On Tuesday, 10 February 2015 at 17:19:16 UTC, H. S. Teoh wrote:
leadership skills, but said leadership tends to work best when they inspire people to follow them, rather than laying down the law and saying you must work on X, Y, Z, otherwise you're not helping The Cause.

This really depends. Human beings are oriented towards "gift exchange", so if you have good social glue between participants and they do things for each other on a personal level they will feel some kind of debt and want to return the "gift". Different social groups have different dynamics and cohesion.

But when the project becomes big and it is difficult to perceive changes that are significant I suppose many will feel that contributions won't matter, because the context is too large.

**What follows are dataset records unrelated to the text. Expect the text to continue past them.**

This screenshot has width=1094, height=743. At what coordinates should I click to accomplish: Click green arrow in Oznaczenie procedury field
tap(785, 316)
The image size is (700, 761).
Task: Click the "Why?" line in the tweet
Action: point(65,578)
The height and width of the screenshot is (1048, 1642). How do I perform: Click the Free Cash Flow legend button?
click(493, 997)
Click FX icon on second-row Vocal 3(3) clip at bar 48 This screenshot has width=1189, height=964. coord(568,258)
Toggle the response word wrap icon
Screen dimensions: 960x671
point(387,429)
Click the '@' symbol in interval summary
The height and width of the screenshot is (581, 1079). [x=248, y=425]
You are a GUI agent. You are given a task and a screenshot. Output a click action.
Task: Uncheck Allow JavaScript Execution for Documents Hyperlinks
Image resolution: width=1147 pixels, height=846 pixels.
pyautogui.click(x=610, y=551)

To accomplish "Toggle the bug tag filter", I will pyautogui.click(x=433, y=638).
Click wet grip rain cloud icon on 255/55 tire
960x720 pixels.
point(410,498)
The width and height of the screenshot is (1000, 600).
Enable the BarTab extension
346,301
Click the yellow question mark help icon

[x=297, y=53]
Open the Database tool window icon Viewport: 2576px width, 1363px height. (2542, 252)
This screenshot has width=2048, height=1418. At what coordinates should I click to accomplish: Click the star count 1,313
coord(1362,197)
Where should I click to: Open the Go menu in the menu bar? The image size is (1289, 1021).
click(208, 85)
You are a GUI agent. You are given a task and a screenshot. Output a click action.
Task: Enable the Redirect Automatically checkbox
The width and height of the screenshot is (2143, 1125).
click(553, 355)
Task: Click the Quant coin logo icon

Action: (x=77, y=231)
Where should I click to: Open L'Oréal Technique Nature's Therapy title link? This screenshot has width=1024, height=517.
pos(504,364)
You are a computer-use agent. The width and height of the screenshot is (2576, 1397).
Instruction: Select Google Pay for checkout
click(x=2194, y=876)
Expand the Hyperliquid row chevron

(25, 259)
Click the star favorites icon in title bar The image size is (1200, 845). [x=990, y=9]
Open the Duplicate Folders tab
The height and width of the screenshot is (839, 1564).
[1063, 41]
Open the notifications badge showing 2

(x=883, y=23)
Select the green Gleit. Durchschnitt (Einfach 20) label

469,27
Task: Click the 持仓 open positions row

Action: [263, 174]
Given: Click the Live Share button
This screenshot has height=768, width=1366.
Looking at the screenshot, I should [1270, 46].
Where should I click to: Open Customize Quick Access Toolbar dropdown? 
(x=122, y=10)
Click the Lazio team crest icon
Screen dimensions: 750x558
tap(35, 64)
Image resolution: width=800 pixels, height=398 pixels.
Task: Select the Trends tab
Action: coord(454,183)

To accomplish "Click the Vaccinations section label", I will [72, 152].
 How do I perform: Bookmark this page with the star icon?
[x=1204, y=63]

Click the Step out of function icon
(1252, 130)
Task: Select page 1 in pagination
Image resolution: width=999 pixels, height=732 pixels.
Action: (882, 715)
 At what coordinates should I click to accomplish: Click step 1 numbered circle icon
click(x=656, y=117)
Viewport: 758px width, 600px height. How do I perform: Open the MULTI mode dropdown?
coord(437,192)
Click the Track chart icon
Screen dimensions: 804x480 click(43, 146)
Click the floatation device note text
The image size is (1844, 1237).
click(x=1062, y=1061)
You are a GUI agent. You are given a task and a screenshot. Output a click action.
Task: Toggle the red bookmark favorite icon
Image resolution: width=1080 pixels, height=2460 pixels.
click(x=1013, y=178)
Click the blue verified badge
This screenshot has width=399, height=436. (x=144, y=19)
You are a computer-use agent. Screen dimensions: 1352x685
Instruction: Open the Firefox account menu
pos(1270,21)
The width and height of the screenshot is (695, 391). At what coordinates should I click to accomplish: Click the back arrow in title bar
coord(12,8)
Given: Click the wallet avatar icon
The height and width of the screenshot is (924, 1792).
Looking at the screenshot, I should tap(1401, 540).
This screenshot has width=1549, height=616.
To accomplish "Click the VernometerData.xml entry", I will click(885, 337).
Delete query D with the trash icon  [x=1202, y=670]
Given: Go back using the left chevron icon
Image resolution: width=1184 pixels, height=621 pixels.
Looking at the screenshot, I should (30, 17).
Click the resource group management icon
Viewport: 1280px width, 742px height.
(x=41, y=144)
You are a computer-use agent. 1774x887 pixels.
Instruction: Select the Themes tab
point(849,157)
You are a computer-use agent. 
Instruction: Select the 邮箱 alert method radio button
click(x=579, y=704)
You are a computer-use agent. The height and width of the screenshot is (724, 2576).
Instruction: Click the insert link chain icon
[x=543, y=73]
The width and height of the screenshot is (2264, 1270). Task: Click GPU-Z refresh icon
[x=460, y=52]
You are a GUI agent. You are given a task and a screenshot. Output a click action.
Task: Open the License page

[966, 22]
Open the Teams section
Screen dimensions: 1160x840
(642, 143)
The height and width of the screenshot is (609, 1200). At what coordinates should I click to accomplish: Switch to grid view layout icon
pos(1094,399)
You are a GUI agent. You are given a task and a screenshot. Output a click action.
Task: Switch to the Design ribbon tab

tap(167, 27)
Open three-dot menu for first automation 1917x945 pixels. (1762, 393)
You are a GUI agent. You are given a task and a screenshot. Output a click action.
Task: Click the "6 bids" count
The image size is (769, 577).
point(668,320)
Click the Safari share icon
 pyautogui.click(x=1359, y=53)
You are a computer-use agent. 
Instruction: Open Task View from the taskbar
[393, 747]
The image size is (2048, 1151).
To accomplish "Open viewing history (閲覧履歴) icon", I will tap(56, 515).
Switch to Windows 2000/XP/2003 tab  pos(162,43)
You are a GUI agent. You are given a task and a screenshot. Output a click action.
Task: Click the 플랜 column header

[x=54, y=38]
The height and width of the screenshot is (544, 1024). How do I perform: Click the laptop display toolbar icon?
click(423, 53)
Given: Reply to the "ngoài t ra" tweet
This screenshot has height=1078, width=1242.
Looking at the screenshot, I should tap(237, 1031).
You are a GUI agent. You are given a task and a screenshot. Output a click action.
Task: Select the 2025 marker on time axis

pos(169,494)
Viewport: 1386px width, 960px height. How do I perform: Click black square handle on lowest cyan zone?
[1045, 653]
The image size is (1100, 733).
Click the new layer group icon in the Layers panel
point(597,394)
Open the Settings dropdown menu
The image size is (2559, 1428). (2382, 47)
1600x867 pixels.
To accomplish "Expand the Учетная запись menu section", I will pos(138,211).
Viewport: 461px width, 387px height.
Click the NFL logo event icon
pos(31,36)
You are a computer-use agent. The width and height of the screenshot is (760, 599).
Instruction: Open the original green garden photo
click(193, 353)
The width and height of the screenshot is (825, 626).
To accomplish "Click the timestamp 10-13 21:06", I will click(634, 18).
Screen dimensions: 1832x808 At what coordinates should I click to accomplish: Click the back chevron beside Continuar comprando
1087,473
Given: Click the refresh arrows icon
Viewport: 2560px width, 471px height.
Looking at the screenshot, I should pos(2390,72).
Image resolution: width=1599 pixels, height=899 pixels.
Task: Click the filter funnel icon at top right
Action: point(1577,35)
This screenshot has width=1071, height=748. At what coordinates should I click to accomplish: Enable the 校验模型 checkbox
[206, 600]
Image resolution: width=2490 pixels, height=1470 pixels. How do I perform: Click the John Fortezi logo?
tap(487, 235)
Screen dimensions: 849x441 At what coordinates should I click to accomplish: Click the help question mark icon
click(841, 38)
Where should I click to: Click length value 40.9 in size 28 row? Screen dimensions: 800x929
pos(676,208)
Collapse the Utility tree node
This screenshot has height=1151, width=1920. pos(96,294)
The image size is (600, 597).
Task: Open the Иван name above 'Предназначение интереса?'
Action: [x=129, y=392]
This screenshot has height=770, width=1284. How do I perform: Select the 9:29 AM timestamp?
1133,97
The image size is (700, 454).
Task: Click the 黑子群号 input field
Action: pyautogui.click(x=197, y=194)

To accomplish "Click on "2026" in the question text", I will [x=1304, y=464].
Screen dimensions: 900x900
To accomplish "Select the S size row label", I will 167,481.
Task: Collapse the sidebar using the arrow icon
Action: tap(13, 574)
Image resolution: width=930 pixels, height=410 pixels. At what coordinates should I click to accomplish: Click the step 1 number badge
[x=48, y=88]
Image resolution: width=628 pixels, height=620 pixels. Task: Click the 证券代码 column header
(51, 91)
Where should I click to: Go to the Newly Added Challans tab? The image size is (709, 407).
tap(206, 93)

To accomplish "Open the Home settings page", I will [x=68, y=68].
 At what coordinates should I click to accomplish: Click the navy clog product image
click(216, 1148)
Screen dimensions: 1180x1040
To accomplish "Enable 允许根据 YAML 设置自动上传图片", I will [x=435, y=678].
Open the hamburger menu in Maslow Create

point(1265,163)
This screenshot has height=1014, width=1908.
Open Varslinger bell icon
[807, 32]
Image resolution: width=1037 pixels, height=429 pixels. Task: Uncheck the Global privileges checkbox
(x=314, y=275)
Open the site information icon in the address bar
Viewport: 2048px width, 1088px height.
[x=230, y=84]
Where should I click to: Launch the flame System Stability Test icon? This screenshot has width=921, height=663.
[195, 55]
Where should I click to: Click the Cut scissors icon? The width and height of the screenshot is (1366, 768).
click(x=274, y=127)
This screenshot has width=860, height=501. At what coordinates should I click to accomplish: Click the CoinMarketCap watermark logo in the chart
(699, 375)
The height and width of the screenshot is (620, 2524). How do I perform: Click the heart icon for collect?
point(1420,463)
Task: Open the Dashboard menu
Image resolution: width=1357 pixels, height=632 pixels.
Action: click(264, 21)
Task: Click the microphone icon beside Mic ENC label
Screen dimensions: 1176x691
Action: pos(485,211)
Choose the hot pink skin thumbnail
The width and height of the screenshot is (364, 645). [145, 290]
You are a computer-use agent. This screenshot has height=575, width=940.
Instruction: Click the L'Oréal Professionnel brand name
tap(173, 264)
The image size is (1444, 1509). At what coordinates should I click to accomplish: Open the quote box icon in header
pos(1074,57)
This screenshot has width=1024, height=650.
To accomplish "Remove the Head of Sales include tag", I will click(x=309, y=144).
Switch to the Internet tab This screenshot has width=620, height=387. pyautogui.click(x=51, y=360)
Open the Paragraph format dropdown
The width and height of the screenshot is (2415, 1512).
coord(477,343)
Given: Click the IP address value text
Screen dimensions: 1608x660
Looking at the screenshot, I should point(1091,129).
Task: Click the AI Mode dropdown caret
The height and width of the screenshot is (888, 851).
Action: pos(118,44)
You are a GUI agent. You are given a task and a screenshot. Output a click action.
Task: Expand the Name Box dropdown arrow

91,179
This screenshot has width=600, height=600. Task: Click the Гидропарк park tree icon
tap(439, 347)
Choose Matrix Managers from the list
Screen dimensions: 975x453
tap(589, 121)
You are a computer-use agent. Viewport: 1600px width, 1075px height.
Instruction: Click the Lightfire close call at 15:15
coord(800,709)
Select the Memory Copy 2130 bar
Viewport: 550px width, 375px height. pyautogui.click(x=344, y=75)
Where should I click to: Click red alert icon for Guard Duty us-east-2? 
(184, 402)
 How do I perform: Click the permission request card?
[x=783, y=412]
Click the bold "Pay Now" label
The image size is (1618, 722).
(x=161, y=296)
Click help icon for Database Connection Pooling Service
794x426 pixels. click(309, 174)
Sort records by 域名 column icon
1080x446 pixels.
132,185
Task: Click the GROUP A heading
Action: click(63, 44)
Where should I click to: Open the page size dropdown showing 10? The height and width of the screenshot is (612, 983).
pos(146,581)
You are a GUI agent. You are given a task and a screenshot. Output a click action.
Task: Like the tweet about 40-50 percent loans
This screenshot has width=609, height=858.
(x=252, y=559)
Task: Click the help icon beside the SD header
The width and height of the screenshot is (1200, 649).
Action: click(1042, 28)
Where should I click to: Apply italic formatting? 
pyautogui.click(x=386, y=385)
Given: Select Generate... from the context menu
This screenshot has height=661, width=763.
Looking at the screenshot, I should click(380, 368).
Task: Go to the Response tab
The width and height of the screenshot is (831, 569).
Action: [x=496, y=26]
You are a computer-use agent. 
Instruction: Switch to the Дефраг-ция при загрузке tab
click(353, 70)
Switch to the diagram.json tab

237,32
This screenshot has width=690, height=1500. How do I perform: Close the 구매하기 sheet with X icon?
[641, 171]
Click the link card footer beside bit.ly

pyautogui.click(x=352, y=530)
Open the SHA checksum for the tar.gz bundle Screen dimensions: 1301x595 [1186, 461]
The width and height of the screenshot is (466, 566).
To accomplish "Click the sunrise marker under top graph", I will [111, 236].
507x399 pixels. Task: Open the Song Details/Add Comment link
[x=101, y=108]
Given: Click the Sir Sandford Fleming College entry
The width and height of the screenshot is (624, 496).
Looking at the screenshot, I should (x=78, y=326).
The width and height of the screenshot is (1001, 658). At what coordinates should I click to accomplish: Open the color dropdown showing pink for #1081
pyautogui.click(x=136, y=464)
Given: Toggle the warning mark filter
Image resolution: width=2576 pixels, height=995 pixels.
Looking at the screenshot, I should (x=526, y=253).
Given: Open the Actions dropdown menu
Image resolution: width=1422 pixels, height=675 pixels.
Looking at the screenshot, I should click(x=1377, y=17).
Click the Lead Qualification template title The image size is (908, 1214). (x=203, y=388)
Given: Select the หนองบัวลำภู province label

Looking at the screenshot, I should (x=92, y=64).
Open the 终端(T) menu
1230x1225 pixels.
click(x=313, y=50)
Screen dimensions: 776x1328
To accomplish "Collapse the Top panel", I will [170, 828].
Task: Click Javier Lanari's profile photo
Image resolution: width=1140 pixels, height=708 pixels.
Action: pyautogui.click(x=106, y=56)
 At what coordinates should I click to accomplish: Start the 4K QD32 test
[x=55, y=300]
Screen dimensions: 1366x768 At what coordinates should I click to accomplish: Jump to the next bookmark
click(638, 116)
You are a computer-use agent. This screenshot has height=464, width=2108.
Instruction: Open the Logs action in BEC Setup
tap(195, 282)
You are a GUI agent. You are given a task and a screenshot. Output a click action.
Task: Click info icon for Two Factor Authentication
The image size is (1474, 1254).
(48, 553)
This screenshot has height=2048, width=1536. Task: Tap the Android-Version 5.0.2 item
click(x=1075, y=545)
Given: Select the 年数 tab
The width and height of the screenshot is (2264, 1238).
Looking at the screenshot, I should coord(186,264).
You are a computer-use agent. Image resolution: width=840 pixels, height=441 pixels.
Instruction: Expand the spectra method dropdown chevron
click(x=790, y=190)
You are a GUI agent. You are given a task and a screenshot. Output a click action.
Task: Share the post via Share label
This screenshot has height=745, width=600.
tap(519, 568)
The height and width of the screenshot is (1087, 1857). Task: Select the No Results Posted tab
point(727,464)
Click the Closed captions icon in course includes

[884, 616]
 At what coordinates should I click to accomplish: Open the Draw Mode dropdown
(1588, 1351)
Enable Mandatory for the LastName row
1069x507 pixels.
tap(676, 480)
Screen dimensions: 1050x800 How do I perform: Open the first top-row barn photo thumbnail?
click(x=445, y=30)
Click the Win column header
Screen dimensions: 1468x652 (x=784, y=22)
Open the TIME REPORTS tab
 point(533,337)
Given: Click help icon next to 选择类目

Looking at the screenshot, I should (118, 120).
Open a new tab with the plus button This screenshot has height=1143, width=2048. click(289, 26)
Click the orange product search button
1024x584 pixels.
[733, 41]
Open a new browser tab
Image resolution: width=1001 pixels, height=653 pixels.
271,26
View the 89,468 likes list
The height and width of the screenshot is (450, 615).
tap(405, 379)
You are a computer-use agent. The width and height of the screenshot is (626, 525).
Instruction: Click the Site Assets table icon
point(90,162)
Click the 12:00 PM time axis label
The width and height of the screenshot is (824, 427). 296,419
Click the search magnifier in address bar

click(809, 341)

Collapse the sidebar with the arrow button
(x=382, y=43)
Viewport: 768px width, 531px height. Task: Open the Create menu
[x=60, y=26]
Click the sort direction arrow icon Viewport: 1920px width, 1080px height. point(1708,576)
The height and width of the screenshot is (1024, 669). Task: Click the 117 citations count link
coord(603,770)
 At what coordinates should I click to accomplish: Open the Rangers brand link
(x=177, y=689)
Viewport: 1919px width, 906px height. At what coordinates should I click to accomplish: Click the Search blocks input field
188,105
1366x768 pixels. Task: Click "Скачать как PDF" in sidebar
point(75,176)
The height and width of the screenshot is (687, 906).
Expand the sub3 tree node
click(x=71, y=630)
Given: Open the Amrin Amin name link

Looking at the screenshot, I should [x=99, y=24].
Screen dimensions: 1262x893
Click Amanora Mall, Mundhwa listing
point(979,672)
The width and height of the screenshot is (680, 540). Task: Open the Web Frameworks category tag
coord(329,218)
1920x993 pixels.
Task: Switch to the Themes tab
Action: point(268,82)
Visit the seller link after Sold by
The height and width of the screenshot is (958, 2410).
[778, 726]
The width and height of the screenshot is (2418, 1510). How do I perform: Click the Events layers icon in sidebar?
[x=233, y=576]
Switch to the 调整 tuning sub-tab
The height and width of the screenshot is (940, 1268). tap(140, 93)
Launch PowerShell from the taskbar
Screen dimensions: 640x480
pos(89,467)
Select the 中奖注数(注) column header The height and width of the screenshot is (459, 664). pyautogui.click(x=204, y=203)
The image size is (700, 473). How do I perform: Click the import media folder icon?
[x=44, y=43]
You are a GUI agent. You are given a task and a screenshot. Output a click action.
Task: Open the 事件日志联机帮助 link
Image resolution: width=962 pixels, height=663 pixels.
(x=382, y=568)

The website was small enough and contributions are visible... so people chimed in.

D/phobos is experiencing constant increasing breadth, but if cutting down the scope is not possible to get backing for you can break it down into smaller units. Units that can be complete and polished in reasonable time.

People need closure/catharsis with a reasonable pace...

The successful projects also tend to be those where contributions of any
kind are welcomed, no matter how trivial they may seem to be

Yes, but I don't think it would hurt to map out what is needed and how to go about it. I has to be broken down to a measurable level and then you need to provide designs that are approved.

Implementing a nicely architectured design that is not too big can be fun. Designing and implementing something that will be rejected is not fun... The hardest part to get approved is in the design.

Most successful open source projects follow a ready made design... E.g. reimplementing commercial role models or implementing standards.